Capacitors and Dielectric Oil: Calculating Electric Displacement and Field

[teme92]

Homework Statement

(a) Calculate the Electric displacement of parallel plate capacitor of with a thickness d (in z), and length L (in x), and a width W (in y). Within the capacitor is a dielectric oil with a dielectric constant –ε_r , and the charge on the plates is ± q.
(b) Using the definition of Electric displacement, what is the Electric field within the capacitor?
(c) Calculate the capacitance? (
d) If the capacitor is turned sideways so that the width W is vertical, while the length L and thickness d are horizontal, how much oil will remain within the capacitor? (provide either a volume or a length) Assume that the density of the dielectric oil is ρ . (Warning: your final solution may not be closed form and if so, need not be fully solved)

Homework Equations

The Attempt at a Solution

(a) Used Gauss' Law:

$\int D{\cdot}da = Q$ where $\int D{\cdot}da = 2DA$.

Therefore: $D = \frac{Q}{2A} = \frac{\sigma}{2}\hat{z}$

(b) D is proportional to electric field as dielectric material is linear:

$E = -\frac{\sigma}{2\epsilon_r}$

(c) Used the formula:

$C = \epsilon_r\epsilon_0\frac{A}{d}$

(d) Have no idea how to begin this part even. Any help in the right direction would be greatly appreciated.

 

[mfb]

Therefore: $D = \frac{Q}{2A} = \frac{\sigma}{2}\hat{z}$

The middle part is a scalar, the right side is a vector, those cannot be equal.
I don't think it helps to introduce new variables here, especially if you don't give a definition of them.
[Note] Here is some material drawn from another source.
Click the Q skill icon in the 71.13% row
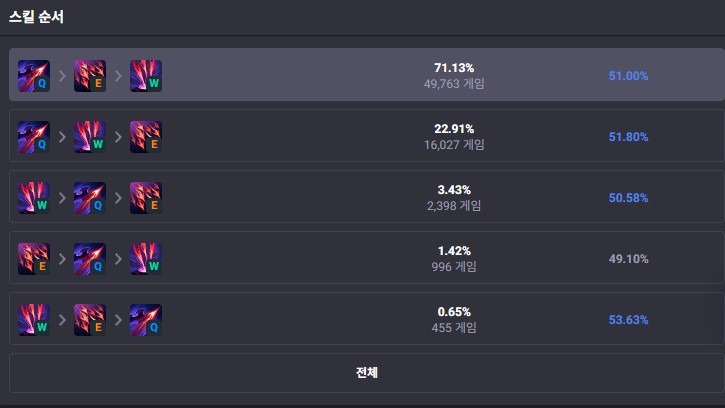(x=34, y=76)
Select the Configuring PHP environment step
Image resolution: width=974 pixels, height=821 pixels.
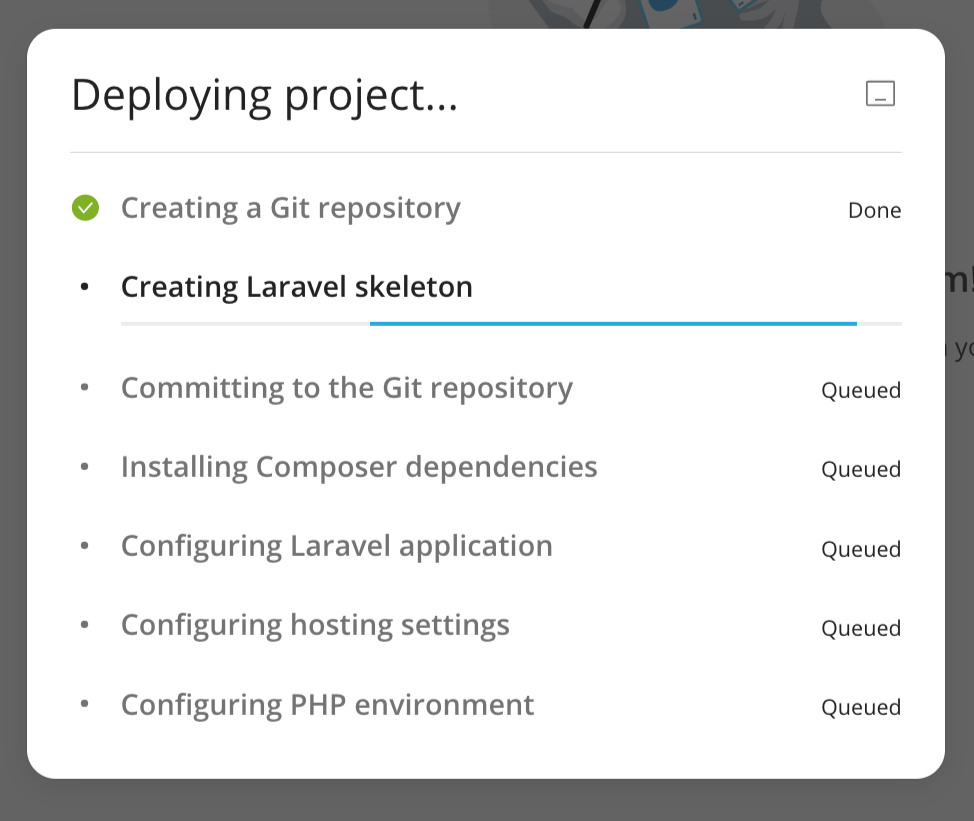[x=327, y=704]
(d): Oil will move down until the height reaches some value h. At this height, removing more oil from the bottom does not release energy any more as moving oil out of the electric field takes energy, so no more oil moves out. You can calculate this height h.
The problem statement could be a bit clearer here - if you would try this with a real capacitor various other effects will lead to completely different results. You have to put the capacitor on top of an oil bath to get the same result in a real experiment.

 

[teme92]

Ok thanks for the help, I'm working through and I'll get back to you if I need any more help.